**Written problem 1**
Reproduce the entire Model Components passage exactly.

**Reading passage**
The fit looks very good!

Model Components#

We can extract the contributions of each component of the model in the original scale thanks to the deterministic variables added to the model.

fig, axes = plt.subplots(
    nrows=len(mmm.model.coords["geo"]),
    figsize=(15, 10),
    sharex=True,
    sharey=True,
    layout="constrained",
)

for i, geo in enumerate(mmm.model.coords["geo"]):
    ax = axes[i]

    for j, channel in enumerate(mmm.model.coords["channel"]):
        az.plot_hdi(
            x=mmm.model.coords["date"],
            y=mmm.idata["posterior"]["channel_contribution_original_scale"].sel(
                geo=geo, channel=channel
            ),
            color=f"C{j}",
            smooth=False,
            hdi_prob=0.94,
            fill_kwargs={"alpha": 0.5, "label": f"94% HDI ({channel})"},
            ax=ax,
        )

    az.plot_hdi(
        x=mmm.model.coords["date"],
        y=mmm.idata["posterior"]["intercept_contribution_original_scale"]
        .sel(geo=geo)
        .expand_dims({"date": mmm.model.coords["date"]})
        .transpose(..., "date"),
        color="C2",
        smooth=False,
        hdi_prob=0.94,
        fill_kwargs={"alpha": 0.5, "label": "94% HDI intercept"},
        ax=ax,
    )

    az.plot_hdi(
        x=mmm.model.coords["date"],
        y=mmm.idata["posterior"]["yearly_seasonality_contribution_original_scale"].sel(
            geo=geo,
        ),
        color="C3",
        smooth=False,
        hdi_prob=0.94,
        fill_kwargs={"alpha": 0.5, "label": "94% HDI Fourier"},
        ax=ax,
    )

**Written problem 2**
In the entries below, transcribe without any changes the lines between the line containing "Open college code 2726 link" and the line containing "Click the 営業ヒアリングv1.5", inclusive.

Rows of pointing data:
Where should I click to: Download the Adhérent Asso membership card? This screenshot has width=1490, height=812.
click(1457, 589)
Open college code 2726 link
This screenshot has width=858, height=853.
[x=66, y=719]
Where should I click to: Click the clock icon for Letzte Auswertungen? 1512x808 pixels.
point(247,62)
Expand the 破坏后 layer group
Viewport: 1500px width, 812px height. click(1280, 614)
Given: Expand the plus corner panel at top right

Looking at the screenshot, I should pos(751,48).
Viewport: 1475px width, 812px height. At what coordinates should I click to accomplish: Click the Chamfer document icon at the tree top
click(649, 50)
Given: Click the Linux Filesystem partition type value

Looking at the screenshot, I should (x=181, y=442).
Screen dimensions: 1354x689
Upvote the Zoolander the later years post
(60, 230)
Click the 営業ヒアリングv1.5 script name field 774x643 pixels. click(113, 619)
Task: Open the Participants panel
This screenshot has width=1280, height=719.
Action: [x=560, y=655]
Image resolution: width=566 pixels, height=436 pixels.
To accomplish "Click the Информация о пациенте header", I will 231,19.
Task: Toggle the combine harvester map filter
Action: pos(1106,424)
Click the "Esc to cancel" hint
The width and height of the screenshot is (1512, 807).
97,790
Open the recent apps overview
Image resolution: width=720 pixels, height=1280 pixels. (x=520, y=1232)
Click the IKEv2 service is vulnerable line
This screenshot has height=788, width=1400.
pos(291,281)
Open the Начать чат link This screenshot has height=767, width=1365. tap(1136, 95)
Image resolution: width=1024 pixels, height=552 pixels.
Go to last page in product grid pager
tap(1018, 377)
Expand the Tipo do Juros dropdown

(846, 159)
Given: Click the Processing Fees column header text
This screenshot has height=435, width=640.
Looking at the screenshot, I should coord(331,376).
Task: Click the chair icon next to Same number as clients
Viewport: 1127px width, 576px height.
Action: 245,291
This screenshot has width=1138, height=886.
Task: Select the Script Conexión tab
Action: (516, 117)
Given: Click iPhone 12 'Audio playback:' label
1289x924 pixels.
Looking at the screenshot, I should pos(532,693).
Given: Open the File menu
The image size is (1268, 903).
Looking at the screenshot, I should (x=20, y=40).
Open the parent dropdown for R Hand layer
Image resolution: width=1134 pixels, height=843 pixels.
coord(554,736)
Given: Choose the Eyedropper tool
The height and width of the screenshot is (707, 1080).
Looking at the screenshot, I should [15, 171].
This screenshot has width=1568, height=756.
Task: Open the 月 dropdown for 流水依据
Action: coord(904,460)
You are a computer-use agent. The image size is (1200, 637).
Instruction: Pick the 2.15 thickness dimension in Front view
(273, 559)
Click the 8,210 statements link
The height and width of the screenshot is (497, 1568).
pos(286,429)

**Written reply 1**
The fit looks very good!

Model Components#

We can extract the contributions of each component of the model in the original scale thanks to the deterministic variables added to the model.

fig, axes = plt.subplots(
    nrows=len(mmm.model.coords["geo"]),
    figsize=(15, 10),
    sharex=True,
    sharey=True,
    layout="constrained",
)

for i, geo in enumerate(mmm.model.coords["geo"]):
    ax = axes[i]

    for j, channel in enumerate(mmm.model.coords["channel"]):
        az.plot_hdi(
            x=mmm.model.coords["date"],
            y=mmm.idata["posterior"]["channel_contribution_original_scale"].sel(
                geo=geo, channel=channel
            ),
            color=f"C{j}",
            smooth=False,
            hdi_prob=0.94,
            fill_kwargs={"alpha": 0.5, "label": f"94% HDI ({channel})"},
            ax=ax,
        )

    az.plot_hdi(
        x=mmm.model.coords["date"],
        y=mmm.idata["posterior"]["intercept_contribution_original_scale"]
        .sel(geo=geo)
        .expand_dims({"date": mmm.model.coords["date"]})
        .transpose(..., "date"),
        color="C2",
        smooth=False,
        hdi_prob=0.94,
        fill_kwargs={"alpha": 0.5, "label": "94% HDI intercept"},
        ax=ax,
    )

    az.plot_hdi(
        x=mmm.model.coords["date"],
        y=mmm.idata["posterior"]["yearly_seasonality_contribution_original_scale"].sel(
            geo=geo,
        ),
        color="C3",
        smooth=False,
        hdi_prob=0.94,
        fill_kwargs={"alpha": 0.5, "label": "94% HDI Fourier"},
        ax=ax,
    )

**Written reply 2**
Open college code 2726 link
This screenshot has width=858, height=853.
[x=66, y=719]
Where should I click to: Click the clock icon for Letzte Auswertungen? 1512x808 pixels.
point(247,62)
Expand the 破坏后 layer group
Viewport: 1500px width, 812px height. click(1280, 614)
Given: Expand the plus corner panel at top right

Looking at the screenshot, I should pos(751,48).
Viewport: 1475px width, 812px height. At what coordinates should I click to accomplish: Click the Chamfer document icon at the tree top
click(649, 50)
Given: Click the Linux Filesystem partition type value

Looking at the screenshot, I should (x=181, y=442).
Screen dimensions: 1354x689
Upvote the Zoolander the later years post
(60, 230)
Click the 営業ヒアリングv1.5 script name field 774x643 pixels. click(113, 619)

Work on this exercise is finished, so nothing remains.